02-20-2016 03:24 PM - edited 03-08-2019 04:39 AM
I'm having an intermittent problem with a pair of 1000BASE-LH layer-3 fiber links from a 3750X stack to a VSS pair of 4500 core switches. The links are working fine and then spontaneously both fail at the exact same time. Failure mode is loss of link at the 3750X. At the 4500, there is no report of link loss, just EIGRP and PIM reports of lost connectivity. I don't see anything unusual in port counters or status but I'm not sure what I should be looking for. Service can be restored by bouncing (shut, no shut) the 3750X ports. This has happened twice in the past month. The failures were separated by 7 days. I have "udld aggressive" configured but there are no UDLD reports in the logs. Software is 15.0(2)SE6 with IP services on the 3750Xs and 3.4.4 SG with enterprise services on the 4500.
02-20-2016 03:50 PM
Post the complete outputs to the command "sh interface <BLAH>" of both interfaces.
02-20-2016 04:31 PM
I should be able to followup with that information on Monday. Like I said, I didn't see anything unusual there. What would you be looking for in this output?
08-24-2016 12:23 PM
I ran into a similar issue with a pair of 3750-X in a stack configuration today. We found that the distant end showed a link light, but the ports on the 3750-X showed no link, no err-disable, no issues at all as far as we could tell.
It was certainly puzzling that the distant end showed a link light. We even confirmed by unplugging the cable on the 3750-X and indeed, the distant end link status went down.
We ended up moving the cables to different ports on the 3750's and they worked. So some ports had this issue, and others did not. We'll be rebooting the switch this evening to see if the bad ports recover, but I was curious to see what your resolution was with your similar issue.
Thanks
08-24-2016 01:29 PM
I was able to clear the condition with shut/no shut so I expect rebooting it will clear it as well. This problem has not been reported again since initial install. We were running 15.0(2)SE6 when this happened. We have recently updated to 15.0(2)SE9.
08-24-2016 01:50 PM
We also did a shut/no shut without success so perhaps we have slightly different issues. Additionally, our IOS is 12.2(58)SE2. Well, we'll see what happens this evening following a reboot. Thanks again
02-21-2016 12:46 AM
err-disabled on either side? is there any "show interface ... transceiver" information available?
02-21-2016 06:39 AM
Thanks for these suggestions.
Unfortunately we have the older GLC-LH-SM transceivers on all 4 ports so no DOM information is available and "show interface...transceiver" comes back empty. I have asked to have these SFPs upgraded but that hasn't happened yet. I don't hold out too much hope for any useful information here. Since both ports, which are are on different switches in the same stack, are going down at the same time, I'm thinking it has to be a deeper problem than a strange link failure.
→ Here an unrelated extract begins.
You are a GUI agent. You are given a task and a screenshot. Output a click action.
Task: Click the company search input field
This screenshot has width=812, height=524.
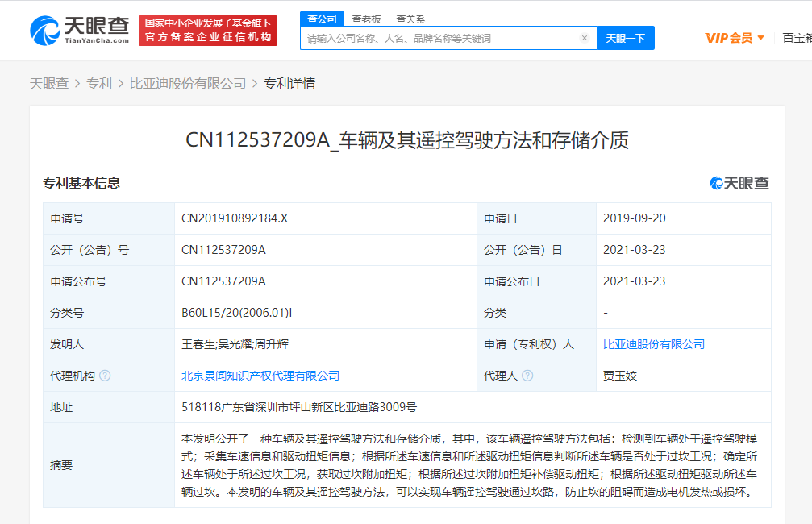click(443, 38)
I probably would have noticed an err-disabled state in interface status but maybe not. That's definitely something I will look for and report back with my findings.
One really strange thing here is that the LEDs on the 3750X and the port status shows "down" and yet I get a link light at the other side of the fiber. Whether this is a link down or err-disable down, the fact the the other side reports differently tells me that the 3750X is, to some extent, lying to me.
I have reviewed the switch logs and syslogs and I don't see any err-disable events. I can't completely trust this because by the time we noticed this, the information would have rolled out of the switch logs and because both uplinks are quitting at the same time and our syslog server is on the other side of these links, I may have lost some messages from the 3750X side.
02-21-2016 02:32 AM
Hello
What does the logging buffers show?
is this a possible physical issue -have you swapped the cabling.sfp's and ports etc..
As stated any error disable messages showing?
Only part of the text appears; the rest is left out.